Solved: Calculating new column using row values from same ...

Anonymous · ‎09-06-2018

Hello,

I have a LogTable listing all mutation events on some objects.

The row format is:

Object_ID: the object on which mutations are carried on

Mutation_Date: Timestamp of the mutation

Mutation_Parameter: the object parameter on which the mutation is done, e.g. Status, Urgency, Other

Old_Value: the value of the object parameter prior to the mutation

New_Value: the value of the object parameter after the mutation.

I would like to create a new column "Status_before_Mutation" showing the value of the status parameter prior to each mutation. In case of a status mutation, this is logically equal to the existing value in column Old_Value, but in case of other mutations, I need to consider the latest change of status prior to the time of the mutation being considered.

For each mutation, the logic I am pursuing is to select all rows with the same Object_ID, then filter rows with MutationParameter = "Status", then filter rows with Mutation_Date prior to Mutation_Date of the mutation being considered, sort the remaining rows in descending order of Date, pick the first one and extract the column vale "Old_Value" from this row.

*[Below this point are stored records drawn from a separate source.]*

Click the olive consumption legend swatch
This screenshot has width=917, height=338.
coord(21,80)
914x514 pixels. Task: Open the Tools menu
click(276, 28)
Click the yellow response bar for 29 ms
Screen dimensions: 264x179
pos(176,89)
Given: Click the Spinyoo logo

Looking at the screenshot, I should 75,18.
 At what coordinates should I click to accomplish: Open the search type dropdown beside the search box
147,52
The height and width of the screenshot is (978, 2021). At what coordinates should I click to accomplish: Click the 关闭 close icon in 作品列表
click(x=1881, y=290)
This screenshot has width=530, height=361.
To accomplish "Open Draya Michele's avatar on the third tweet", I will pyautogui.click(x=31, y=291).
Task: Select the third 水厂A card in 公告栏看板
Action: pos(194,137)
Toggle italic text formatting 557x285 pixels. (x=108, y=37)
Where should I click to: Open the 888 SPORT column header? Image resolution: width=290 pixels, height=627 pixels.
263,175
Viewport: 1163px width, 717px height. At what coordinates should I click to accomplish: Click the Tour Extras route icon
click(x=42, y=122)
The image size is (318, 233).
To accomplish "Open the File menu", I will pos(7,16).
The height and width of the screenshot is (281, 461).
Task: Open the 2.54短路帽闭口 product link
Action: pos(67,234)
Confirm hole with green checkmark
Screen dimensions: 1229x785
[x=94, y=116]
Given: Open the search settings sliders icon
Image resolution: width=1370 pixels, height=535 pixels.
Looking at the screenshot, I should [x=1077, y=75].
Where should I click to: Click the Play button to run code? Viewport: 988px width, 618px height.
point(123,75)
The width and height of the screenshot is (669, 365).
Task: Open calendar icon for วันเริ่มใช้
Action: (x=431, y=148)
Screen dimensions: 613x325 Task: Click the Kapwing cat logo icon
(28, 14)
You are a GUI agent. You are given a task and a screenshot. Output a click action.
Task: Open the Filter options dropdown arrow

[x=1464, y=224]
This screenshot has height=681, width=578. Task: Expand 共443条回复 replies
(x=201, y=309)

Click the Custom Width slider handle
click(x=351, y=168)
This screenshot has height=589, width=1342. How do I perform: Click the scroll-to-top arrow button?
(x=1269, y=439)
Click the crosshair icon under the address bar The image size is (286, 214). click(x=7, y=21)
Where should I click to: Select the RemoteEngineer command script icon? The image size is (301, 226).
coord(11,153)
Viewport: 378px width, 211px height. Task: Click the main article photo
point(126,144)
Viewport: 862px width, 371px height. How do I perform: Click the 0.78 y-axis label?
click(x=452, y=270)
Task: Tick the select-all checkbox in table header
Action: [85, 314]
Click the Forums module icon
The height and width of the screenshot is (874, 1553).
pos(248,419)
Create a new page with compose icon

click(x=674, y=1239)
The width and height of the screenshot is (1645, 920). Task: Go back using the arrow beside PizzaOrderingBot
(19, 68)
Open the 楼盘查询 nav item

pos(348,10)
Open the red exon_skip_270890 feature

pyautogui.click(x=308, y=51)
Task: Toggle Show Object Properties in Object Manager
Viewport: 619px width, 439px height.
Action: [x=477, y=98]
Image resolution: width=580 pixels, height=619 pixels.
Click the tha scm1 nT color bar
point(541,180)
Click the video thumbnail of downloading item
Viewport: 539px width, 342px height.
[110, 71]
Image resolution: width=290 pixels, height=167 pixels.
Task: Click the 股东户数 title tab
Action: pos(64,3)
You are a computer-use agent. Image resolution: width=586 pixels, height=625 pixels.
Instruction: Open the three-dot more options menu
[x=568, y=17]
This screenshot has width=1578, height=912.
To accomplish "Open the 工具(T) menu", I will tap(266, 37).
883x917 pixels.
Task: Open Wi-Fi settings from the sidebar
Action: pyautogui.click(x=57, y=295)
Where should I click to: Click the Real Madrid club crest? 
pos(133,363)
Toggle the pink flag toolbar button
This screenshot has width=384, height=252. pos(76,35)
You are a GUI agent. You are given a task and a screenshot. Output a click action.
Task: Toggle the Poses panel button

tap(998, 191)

Unfortunately, I get a circular dependency error. I guess I need to exclude the new column "Status_before_Mutation" from the CALCULATETABLE row context, which I thought I did with the ALLEXCEPT...

Here is the code leading to this circular dependency:

Status_before_Mutation = 
    CALCULATE(
        VALUES(LogTable[Old_Value]);
        TOPN(
            1;
            CALCULATETABLE(
                LogTable;
                ALLEXCEPT(LogTable; LogTable[Object_ID]);
                LogTable[Mutation_Parameter] = "Status";
                LogTable[Mutation_Date] <= EARLIER(LogTable[Mutation_Date])
            );
            LogTable[Mutation_Date];
            DESC
        )
    )

Another potential issue is maybe the use of EARLIER, which I have read is not recommended for large tables.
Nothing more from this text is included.